As lockboxes have become more common, it’s important to understand the different forms of lockboxes, the associated costs and the issues they can create for commercial and multifamily real estate owners and operators.
A national bank provides the majority of lockbox/cash management services, so we’ve included their estimated pricing in our descriptions. However, please note that lockbox costs are highly dependent number of payments that are received/sent, the form those payments take (cash, check, wires, etc.), if a restricted account and a cash management account are needed, and features the Borrower requires for the account. All of the options below require that setup fees be paid to the lockbox bank by the Borrower. Currently, approximately $1,000 is being charged for initial account setup costs.
There are three main types of lockboxes: Soft, Hard and Springing. Learn more about each option below.
Soft Lockbox: The Borrower has some control over the property cash flow.

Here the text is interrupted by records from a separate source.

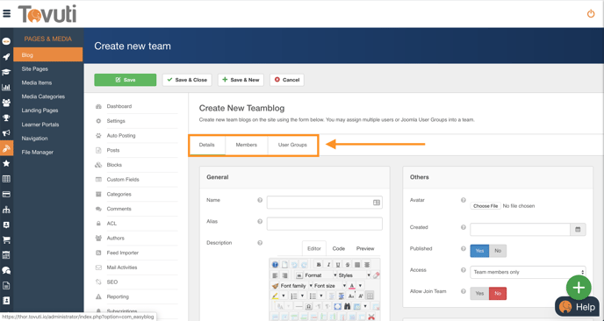The width and height of the screenshot is (604, 321).
Task: Toggle bold in the description editor
Action: 319,264
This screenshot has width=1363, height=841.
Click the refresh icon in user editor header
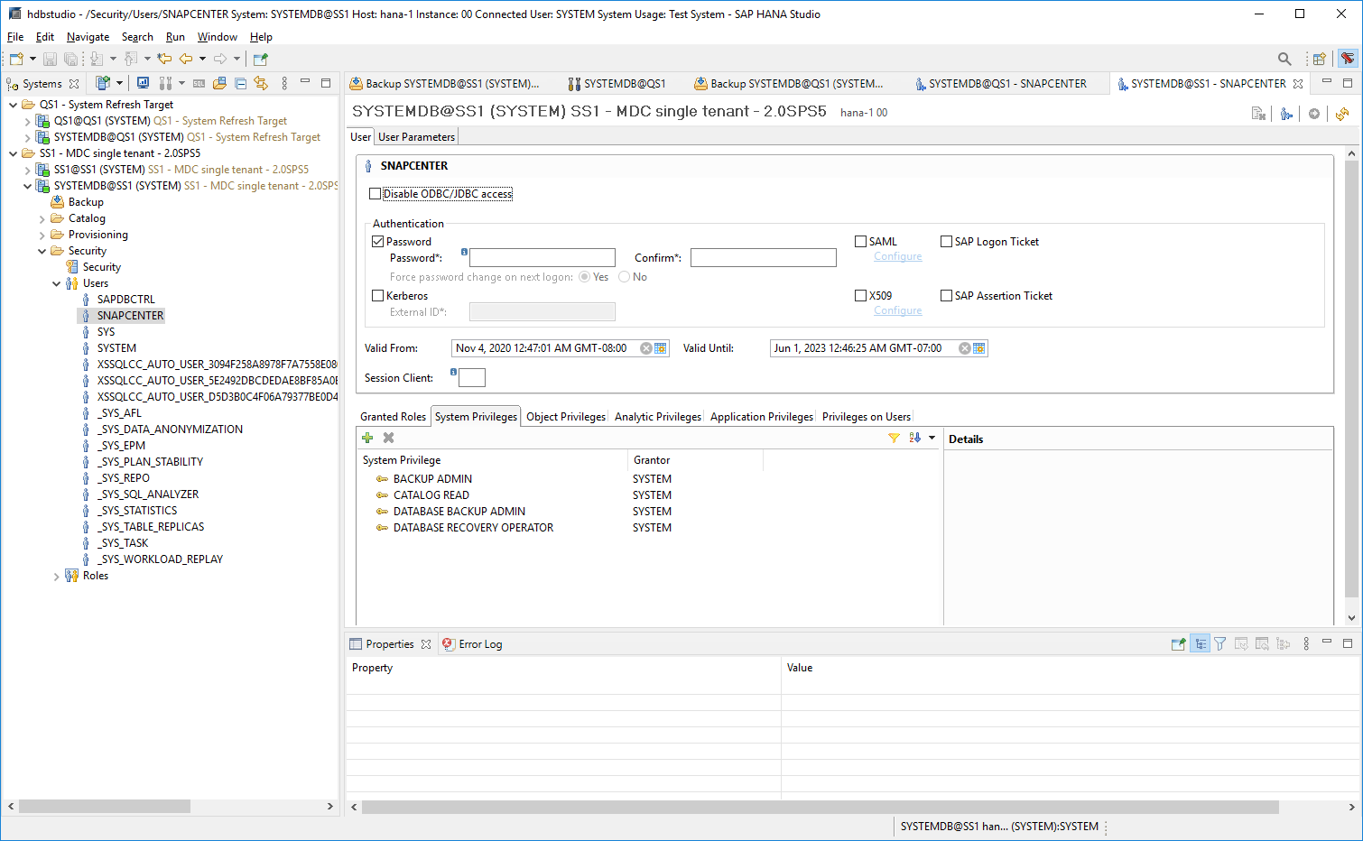pyautogui.click(x=1342, y=114)
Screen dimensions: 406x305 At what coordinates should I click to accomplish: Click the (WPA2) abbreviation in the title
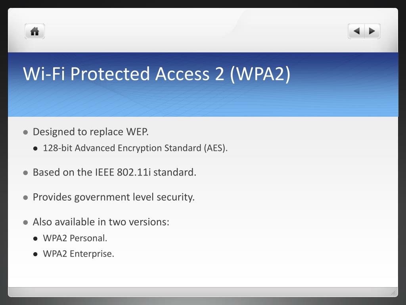[x=260, y=74]
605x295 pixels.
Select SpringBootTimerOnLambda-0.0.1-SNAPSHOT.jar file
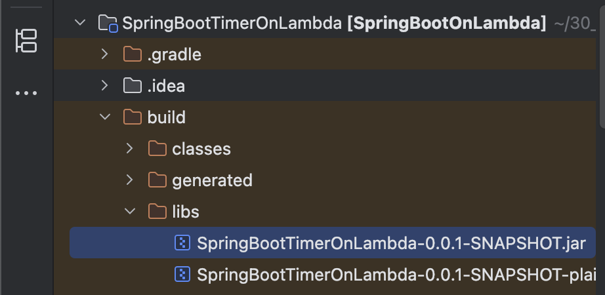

How it works: Soft lockboxes primarily work one of two ways: (A) All rents from the property are deposited or paid directly into a Lender-controlled account (aka lockbox/restricted account) and are subsequently swept to the borrower; or (B) Rents are deposited in the restricted account and then are swept to a separate cash management account and remain until an amount equal to the debt service payment is secured. Once that occurs the excess funds are swept to the borrower and the debt service payment is wired to the Lender on the payment date.
Costs: Monthly account costs run from $300-$700+ for option A and $500-$1,000+ for option B. Costs fluctuate based on several factors including (but not limited to) the number of tenants, how payments are received and the frequency of outgoing payment/sweeps from the account.
You should also know: The Borrower typically must maintain $5,000 in the restricted account. This is known as a “peg balance”
Hard Lockbox: The Borrower does not have control of cash flow.
How it works: All rents flow through the Lender-controlled account and are subsequently swept to the Cash Management account. Tenant(s) are instructed to make rental payments directly to the Lender-controlled account, or in the case of apartments, the loan documents may allow rents to be deposited in the controlled account upon receipt by the property manager. On the payment date, funds from the Cash Management account are wired to the Lender to make the debt service payment and reimburse the Borrower for monthly operating expenses. Any excess cash flow from the property is commonly trapped in a cash-collateral, TI/LC or replacement reserve escrow. In the end, the defining feature between a hard and soft lockbox is that in a hard lockbox situation the Borrower is blocked from receiving any cash flow from the property outside of being reimbursed for operating expenses.
Costs: Account costs run from $550-$1,000+ on a monthly basis. Costs fluctuate based on several factors including (but not limited to) the number of tenants, how payments are received and the frequency of outgoing payment/sweeps from the account.
You should also know: The Borrower typically must maintain $5,000 in the restricted account otherwise known as a “peg balance”
Springing Lockbox: The Borrower, Lender and lockbox bank execute Deposit Account Control/lockbox agreements at closing.
How it works: A Lender-controlled account is not opened, but the framework is put in place for an account to be established quickly if a trigger event occurs. The trigger events are most commonly tied to debt-service ratios, debt-yield, large lease expirations or a default.
Costs: There are no ongoing costs unless the accounts are opened upon a trigger event.
Timing Is Everything
One issue worth noting is that both Hard and Soft lockboxes can create cash flow issues due to the timing of rental receipts and the mortgage payment due date. It can take the lockbox bank one to three days after receipt of rental payments to make the funds available. Additionally, the wire from the lockbox bank to the Lender/Servicer must be set up one day in advance, which effectively eliminates a day from the timeline. Essentially, this means that if a loan has a payment date of the fifth day of the month, rental payments likely need to be received by the first or the second day of the month in order to be used for that month’s payment. We somewhat commonly experience money getting “trapped” in these accounts until the following month because the funds did not clear in time.
To compound that issue, some Lenders have language stating that if the payment date does not fall on a business day, the payment is due on the preceding business day. Timing issues can be mitigated to some extent if the payment date falls later in the month or if the loan documents allow a longer grace period. With that said, it is important to understand the timing of rental revenue for your property so that accommodating terms can be negotiated in the loan documents.
In closing, I recommend that Borrowers closely examine the Cash Management provisions of loan documents and work with their NorthMarq Producers and advisors to ensure the terms align with how the property operates. Once the loan closes, its likely too late to make any changes.